[EM] IRV and Brown vs. Smallwood

Abd ul-Rahman Lomax abd at lomaxdesign.com
Sat Jan 17 10:49:48 PST 2009

At 07:59 PM 1/15/2009, Markus Schulze wrote:

>in 1915, the Supreme Court of Minnesota declared
>the "preferential system" unconstitutional. The
>decision ("Brown vs. Smallwood") is here:
>The crucial sentence is (page 508):
> > We do right in upholding the right of the
> > citizen to cast a vote for the candidate of
> > his choice unimpaired by second or additional
> > choice votes by other voters.
>Now, a county judge had to decide whether
>Brown vs. Smallwood also applies to IRV.
>The judge came to the conclusion that
>Brown vs. Smallwood doesn't apply to IRV.
>The decision is here:
>In my opinion, the decision is very problematic.
>The judge judged the methods not by their
>properties, but by IRV's underlying heuristic.

It's complicated. This was, however, more or less the result I 
feared, though I'm pretty sure it will be appealed. The problem is 
that this court didn't read Brown v. Smallwood completely, nor did 
they read it accurately. Brown v. Smallwood, very clearly, prohibited 
all forms of preferential voting, but FairVote successfully diverted 
the court's attention to one passage which reads like a concern for 
Later No Harm.

We can see the classic smokescreen here. The Court begins with a 
statement describing the quorum for a single-seat election, "the 
majority of the voters." The description does correctly insert, in 
one place, "for continuing candidates," but doesn't excplicitly take 
note that the threshold is a shifting one, an incautious reader would 
assume otherwise, since the description talks about continuing rounds 
until a "candidate reaches the threshold number of votes."
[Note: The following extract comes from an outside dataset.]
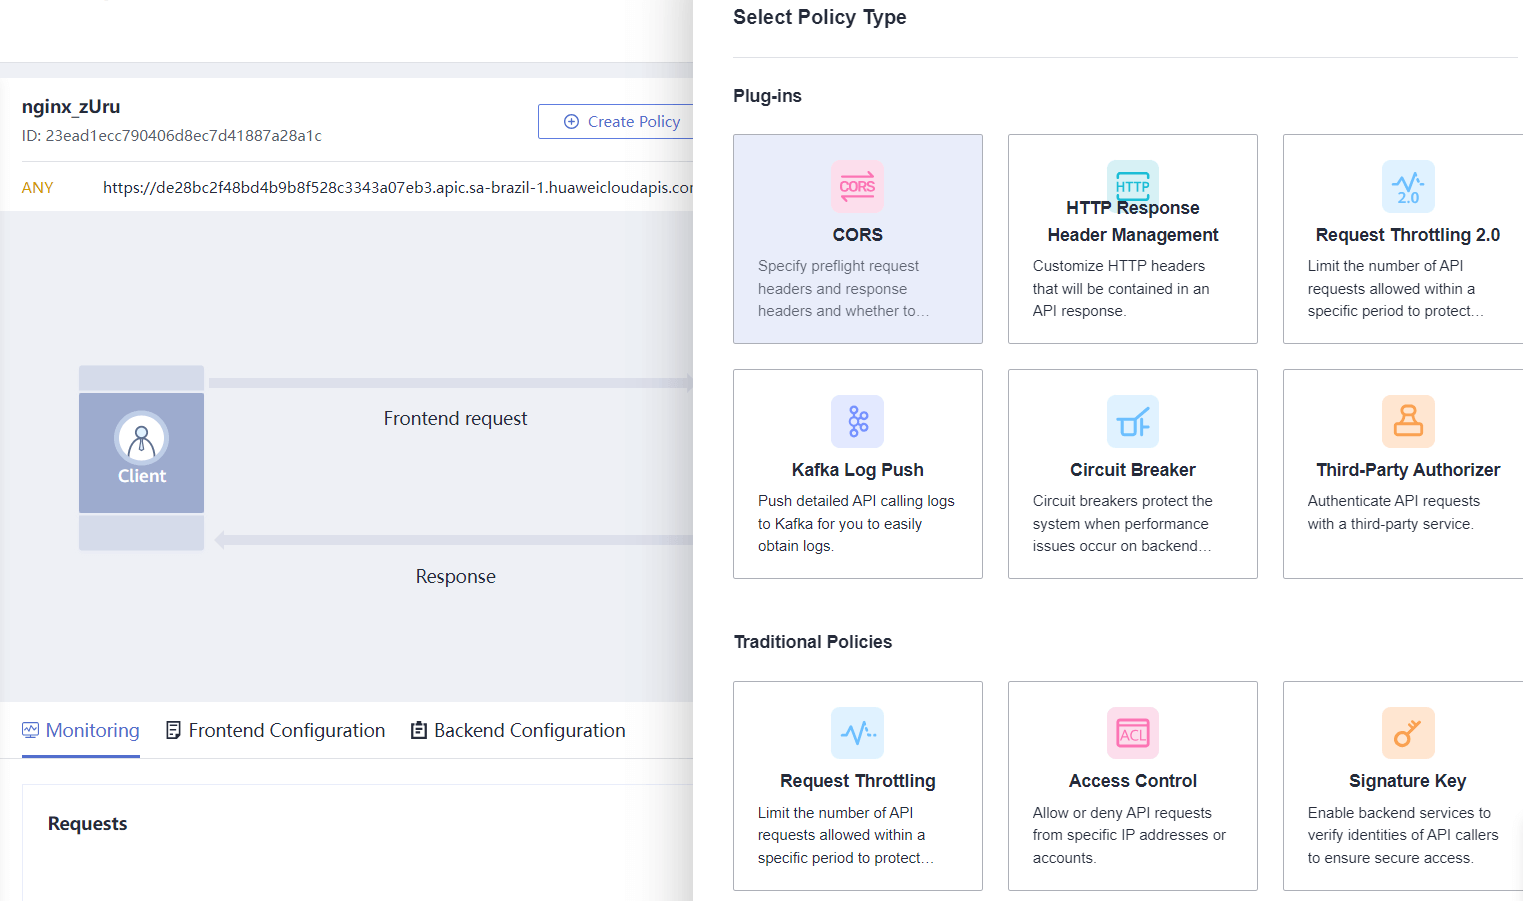Open the Backend Configuration tab
The width and height of the screenshot is (1523, 901).
point(518,730)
However, IRV is, in my opinion, constitutional. But so was Bucklin. 
What's unfortunately here is that the decision appears to uphold 
Brown while also allowing IRV. That doesn't bode well for better 
election reform in Minnesota.

IRV is a plurality method; it has a peculiar way of finding 
plurality. That peculiarity isn't unconstitutional, and I would agree 
that an IRV winner is usually better than a plurality winner, where 
they differ. However, there are still problems, of course. It is 
quite possible for a candidate to win under IRV, when more voters 
voted against this candidate than for this candidate, and 
specifically, that more voters voted for another candidate over this 
candidate. The Court did not adequately address this, it directly 
flies in the face of the "majority of the votes" concept. The 
majority of the voters voted against the IRV winner, but because of 
how they voted, their votes did not count.
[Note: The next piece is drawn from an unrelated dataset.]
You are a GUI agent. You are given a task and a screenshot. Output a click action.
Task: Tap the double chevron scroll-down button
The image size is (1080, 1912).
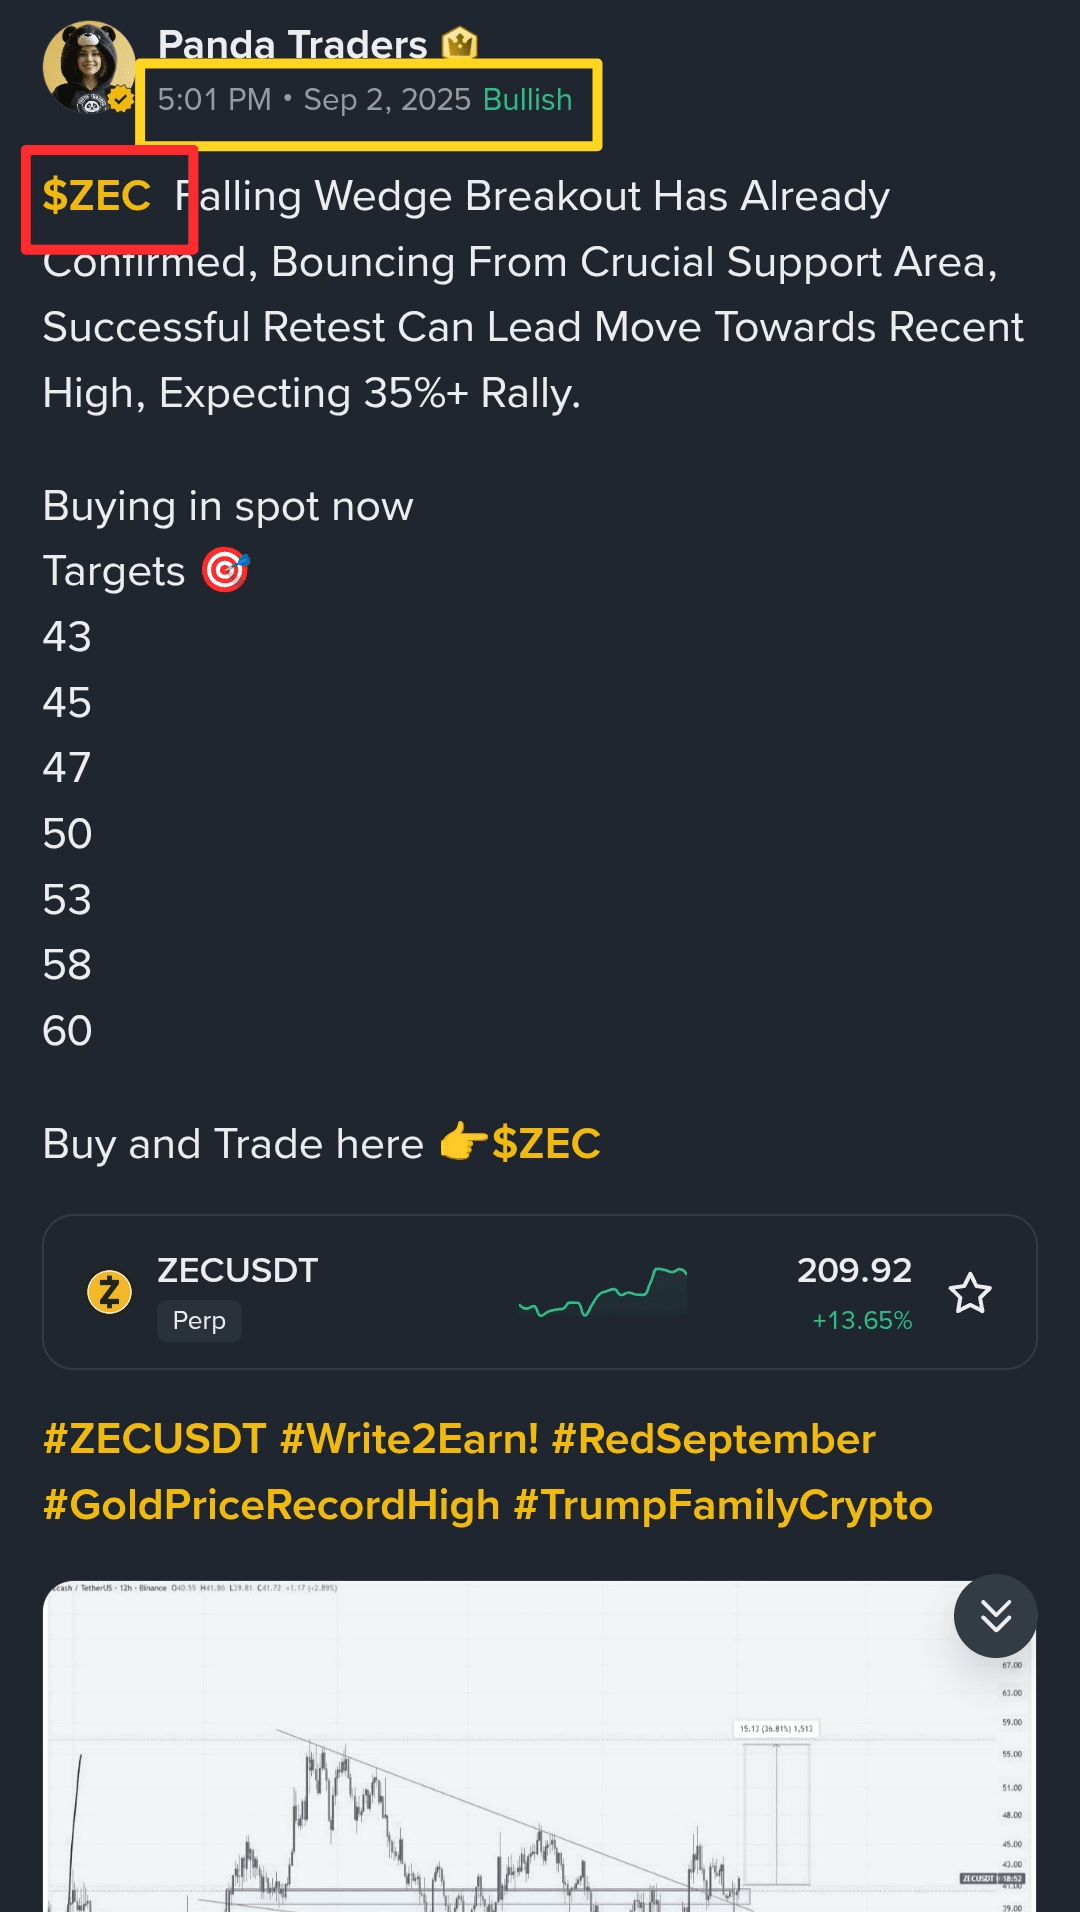click(995, 1616)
IRV counts many more votes than the number of voters, there are a 
whole series of ultimately preposterous statements made by the court. 
It just doesn't count them *simultaneously*. Bucklin counted them 
simultaneously, which ensured that all of them would be counted. But 
a candidate still faces, with IRV, one candidate after another, from 
a particular voter, instead of just one. The result is pretty much the same.

The plaintiffs did not pursue the mostly likely avenue of success.

Note that had the plaintiffs been successful, pretty much all voting 
reform would have remained impossible in Minnesota, except for LNH 
compatible methods, which is the worst of preferential voting methods.

I would have hoped that Friend of the Court briefs would have been 
filed seeking overturning of Brown; I suppose that will be 
appropriate when it gets to a higher court, if it does. The Brown 
ruling was out of synch with the rest of the courts in the U.S., 
which didn't have a problem with Bucklin, nor with IRV.